Heywood Sanders (Convention Center Follies) continues to pop up all over the place, talking about the perils of expanding convention center space in cities across the country. Here's a summary of his latest:
Governing.org (book review): "Do We Really Need to Keep Building Convention Centers?"
San Diego Free Press (reprint): "Do We Really Need to Keep Building Convention Centers?"
[T]axpayers deserve an honest debate about whether building or expanding a convention center is an effective way to achieve them. And the debate should be informed by realistic economic-impact projections. What we don't need is a continuation of the charade in which elected officials, local business leaders and convention consultants tout benefits that at least some of them know will never materialize.
760 AM KFMB (radio interview): "Should we spend $800M to expand the S.D. Convention Center?"
A state appellate court struck down the mechanism being used to fund a $520 million expansion of the San Diego Convention Center. The decision stated that a levy on hotel property owners was unconstitutional and now the two sides, including the people of San Diego, are at an impasse.
The Tennessean: "Music City Center skeptic tackles convention ‘follies’"
Sanders called the Metro Council vote to approve the financing for Music City Center the “product of politics, deals, consultant studies — from CSL, KPMG, Tradeshow Week, C.H. Johnson, and HVS — that extended back to April 1999” and through the terms of two Nashville mayors, Bill Purcell and Karl Dean.
The San Diego Union Tribune: "Convention Ctr plan includes stadium"

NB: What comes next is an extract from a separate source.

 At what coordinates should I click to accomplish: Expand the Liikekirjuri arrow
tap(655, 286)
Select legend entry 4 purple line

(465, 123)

Terzi thinks a larger convention center could boost annual hotel room taxes from the present $170 million to $250 million and the increase could be used to repay construction bonds for the project. The risk is that the increase might fall short of projections and the city would have to fall back on existing hotel tax revenues that support other city services. Heywood Sanders . . . said many cities have projected higher attendance revenue from expanded convention centers that never materialized. “You’re facing a situation where folks competing against you can simply outbid you,” he said.
The Chicago Sun–Times: "The Watchdogs: Millions in taxpayer subsidies to lure conventions"
McPier also has awarded a total of $3.8 million in subsidies for three International Housewares Association shows. The largest of those — nearly $2 million — came in March 2012, when the housewares group had threatened to move its show to Orlando, according to records McPier gave the state. About 60,000 people attended that convention, providing an $84 million boost to the economy, including $5.8 million in taxes, McPier reported.
“This is a far more generous — and far more outrageous — use of general revenue funds than I have seen in other places, but everybody does it,” says Heywood T. Sanders. "Everyone is competing themselves into the ground."
San Diego 6 CW TV: "Expanding the convention center could be expensive mistake, expert says"
With the future of the convention center expansion at a crossroads and city leaders weighing a host of options, a leading researcher says pushing forward with any form of expansion could be an expensive mistake.